**What the exercise asks**
Wherever a line of the data contains "computer", copy that line.

--- Provided records Enclosed Below ---

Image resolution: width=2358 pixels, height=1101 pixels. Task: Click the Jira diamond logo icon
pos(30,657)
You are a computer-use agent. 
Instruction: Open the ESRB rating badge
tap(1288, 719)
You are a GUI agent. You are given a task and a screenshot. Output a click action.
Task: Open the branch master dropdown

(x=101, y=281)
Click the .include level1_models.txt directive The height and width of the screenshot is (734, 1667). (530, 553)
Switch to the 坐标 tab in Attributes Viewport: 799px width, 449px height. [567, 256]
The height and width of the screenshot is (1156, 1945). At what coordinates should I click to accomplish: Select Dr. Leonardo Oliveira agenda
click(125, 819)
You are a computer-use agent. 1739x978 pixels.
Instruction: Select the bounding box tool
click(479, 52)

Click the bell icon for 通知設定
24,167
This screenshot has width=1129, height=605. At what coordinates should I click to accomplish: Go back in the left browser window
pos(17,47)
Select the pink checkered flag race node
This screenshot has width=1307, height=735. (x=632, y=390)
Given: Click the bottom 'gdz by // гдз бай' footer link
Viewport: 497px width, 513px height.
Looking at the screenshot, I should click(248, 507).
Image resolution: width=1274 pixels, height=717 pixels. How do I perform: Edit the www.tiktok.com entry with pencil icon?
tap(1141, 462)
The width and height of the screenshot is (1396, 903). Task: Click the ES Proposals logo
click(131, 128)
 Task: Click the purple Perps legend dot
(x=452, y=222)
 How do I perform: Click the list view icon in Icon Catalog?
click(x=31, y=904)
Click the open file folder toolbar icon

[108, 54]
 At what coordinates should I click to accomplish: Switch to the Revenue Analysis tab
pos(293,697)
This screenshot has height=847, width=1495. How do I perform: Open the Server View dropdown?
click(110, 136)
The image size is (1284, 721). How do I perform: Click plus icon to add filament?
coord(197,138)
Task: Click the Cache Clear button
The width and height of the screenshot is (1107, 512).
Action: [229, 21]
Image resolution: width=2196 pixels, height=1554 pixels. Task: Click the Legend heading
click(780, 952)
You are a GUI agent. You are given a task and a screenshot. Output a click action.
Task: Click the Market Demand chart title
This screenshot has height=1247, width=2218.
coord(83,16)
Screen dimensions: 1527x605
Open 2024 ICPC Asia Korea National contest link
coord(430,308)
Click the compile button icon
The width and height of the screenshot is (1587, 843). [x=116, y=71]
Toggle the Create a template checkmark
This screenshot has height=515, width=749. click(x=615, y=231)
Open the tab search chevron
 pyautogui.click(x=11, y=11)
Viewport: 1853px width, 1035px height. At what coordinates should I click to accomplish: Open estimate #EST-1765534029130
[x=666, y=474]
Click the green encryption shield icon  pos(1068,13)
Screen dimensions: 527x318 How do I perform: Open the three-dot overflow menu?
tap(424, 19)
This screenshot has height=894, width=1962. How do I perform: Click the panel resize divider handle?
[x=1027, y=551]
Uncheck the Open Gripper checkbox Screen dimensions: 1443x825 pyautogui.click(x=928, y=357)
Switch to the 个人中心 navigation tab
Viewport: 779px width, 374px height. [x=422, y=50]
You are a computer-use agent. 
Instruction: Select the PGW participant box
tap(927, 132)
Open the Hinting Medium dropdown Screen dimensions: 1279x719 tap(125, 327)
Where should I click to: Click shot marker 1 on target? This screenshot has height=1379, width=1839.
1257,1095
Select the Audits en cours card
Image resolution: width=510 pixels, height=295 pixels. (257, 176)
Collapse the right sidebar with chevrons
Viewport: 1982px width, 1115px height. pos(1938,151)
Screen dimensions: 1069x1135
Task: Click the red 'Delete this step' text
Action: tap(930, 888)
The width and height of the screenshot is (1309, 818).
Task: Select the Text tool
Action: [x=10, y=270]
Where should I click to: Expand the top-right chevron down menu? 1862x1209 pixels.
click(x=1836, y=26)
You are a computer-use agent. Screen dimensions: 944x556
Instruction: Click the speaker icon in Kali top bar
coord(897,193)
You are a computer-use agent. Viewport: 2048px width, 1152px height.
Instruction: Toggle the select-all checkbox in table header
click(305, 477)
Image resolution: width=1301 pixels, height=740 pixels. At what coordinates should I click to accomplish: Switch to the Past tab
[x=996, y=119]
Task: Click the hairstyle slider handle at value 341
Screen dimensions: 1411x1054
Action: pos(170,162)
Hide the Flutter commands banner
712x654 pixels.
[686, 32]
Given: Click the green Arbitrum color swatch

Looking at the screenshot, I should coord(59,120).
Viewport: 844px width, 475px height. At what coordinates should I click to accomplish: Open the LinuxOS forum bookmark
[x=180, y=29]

--- End of Enclosed Provided records ---

**Answer section**
You are a computer-use agent. 
You are a computer-use agent. 1739x978 pixels.
You are a computer-use agent. 
You are a computer-use agent. Screen dimensions: 944x556
You are a computer-use agent. Viewport: 2048px width, 1152px height.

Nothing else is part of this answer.